“People get too hung up on normal. What the hell is normal anyway? Everyone’s norm is different. The problem starts when you try to be like everyone else, giving up on who you really are. That leads to unhappiness and dissatisfaction. You don’t ever have to live by anyone else’s rules again. I give you permission.”

“What do you mean?”

“I mean, I have a lot of what makes this world tick. Money talks, bullshit walks. I also happen to know that the things money can’t buy are the only things worth having. But since people like your ex and Melanie worship money, I’m going to use it to hurt them. And it’s all at your disposal.”

“Whatever you wanna do from this day forward, do it. I have Carl working on getting you a phone that we will use to stay in touch with each other when you’re not with me. It’ll have a direct line to Carl and Monique as well. Don’t overthink things. Anything happens you call one of us no matter day or night. I’d prefer you called me all the time but there might be times you want one of them instead, that’s fine. As long as you call.”

‘Oh lawd, just lay me out here on this sand and take it. Take it all, Daddy. You can have it; it’s yours.’ Where in the world did you learn to talk like that, Justice?

‘What do you mean? Like your slutty ass wasn’t thinking the same. The man just told you he’s giving you access to his billions while ordering his people to protect you, and you think, what? That my panties ain’t gonna get wet? Head down ass in the air; that’s how we roll. Ruff, ruff, awhoo.’

What the hell are you doing now?

‘That’s my DMX, stop, drop, shut ‘em down, open up shop. Oh, no, that’s how ruff ryders roll. What the fuck you gon' do when we run up on you?

Fuckin' with the wrong crew

Don't know what we're goin' through.’

“Oh, is he playing music in your head?”

What the fuck, Justice? I didn’t even realize I was dancing to that shit.

MARCUS

We stayed on the beach for a while, leaving her family, Carl and Monique, back at the house. I’d originally brought them here as sort of chaperones just in case anyone found out she was here with a man and tried to make something of it in her divorce.

That’s how my mind works, always ten steps ahead of the enemy. It’s the only thing that has kept me alive all this time. We hadn’t talked much as we walked; we were both lost in our thoughts, but we never let go of each other’s hands, and that was more than enough for me.

She’s not the only one who had to think about where this was going. I, too, have to think of the best way to navigate our budding relationship without scaring her off. I know I can come off a bit strong.

Monique hadn’t been too far off the mark with her comments earlier; I do want to bundle her and her kids up and take them behind the protective walls of my family estate.

But I know, standing by her side right now, even though I’ve been out of the country for years, and it can be proven that she and I didn’t have an affair before all this, that the mere hint of such a scandal would only make her life more difficult.

I want her to get the most out of this. I want her to skin her ex in the divorce and then use his money to wipe her ass because no matter how much it is, it won’t be as much as I throw away on bullshit every year.

I also have to think ahead because once she gets the ball rolling to start unraveling the life she’d built with this man for the past ten years she’s not going to be in any position to deal with certain things. I know how men with money use that money to manipulate the less fortunate.

I watched my father do that to my mother, the woman he’d met and married straight out of college. Mom was from a poor background, but she was astonishingly beautiful. That’s what attracted Dad to her when they met at a party on campus.

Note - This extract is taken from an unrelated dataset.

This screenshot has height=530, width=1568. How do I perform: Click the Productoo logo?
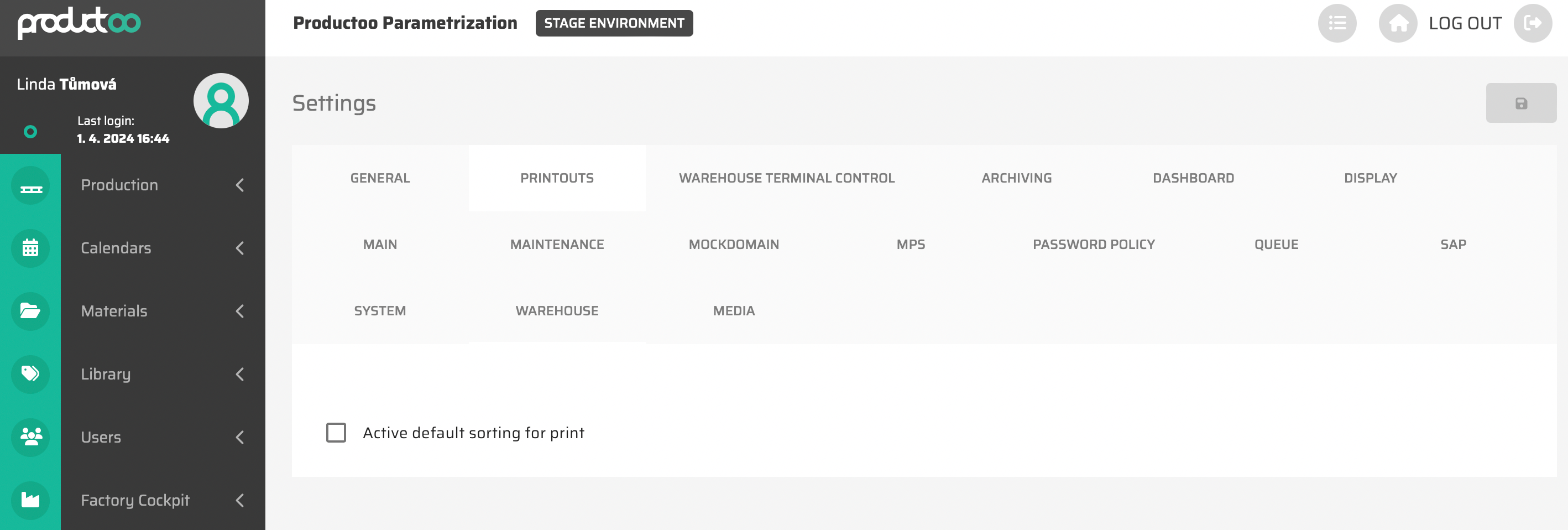point(79,23)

She was there on scholarship, and he was there to piss away my grandparents’ money with his dumb ass. Years later, when I had just finished college, right after graduation, in fact, is when, he asked for a divorce.

I found out later that he had been cheating on her for years but only waited for me to become an adult to hit her with the last blow. She had been genuinely in love with him, but she was no match for the high society bitch he left her for, or so she thought. He’d claimed that he was tired of being embarrassed by her background. Yeah, it took him twenty years to come to that conclusion.

I was so mad I almost killed him, and then when she took her own life, I almost did. It was only my grandmother pleading with me not to throw my life away that saved his ass.

And then, I left the country and proceeded to put my life in danger every chance I got. Had it not been for Carl, I would’ve died ten times already. Because I just stopped caring. But now, now I have something to live for, and it’s not because of a good cause.

I’m now teaching people in third-world countries how to run their own corporations and take control of their country’s assets without the need for outside help that was meant only to rob them of their resources and give them pennies on the dollar.

That’s what I’ve been doing for the past fifteen years. Monique claims I’m doing it for my mother because of where she came from, maybe. I’m not sure anymore. I just know I have a strong hatred for those who prey on the weak and use their money to oppress the innocent.

My father tried to leave my mother broke, and it was only my grandparents who stepped in in the end and made sure she got her fair share in the divorce. But she was never in it for the money; she genuinely loved him. Then he let that bitch he married treat her like shit and ostracized her from everyone she knew until she had no other choice, or so she thought, but to end it all.

That’s the day I almost killed my father, a day that I still relive day in and day out. A day that I plan to revisit one day when no one is looking.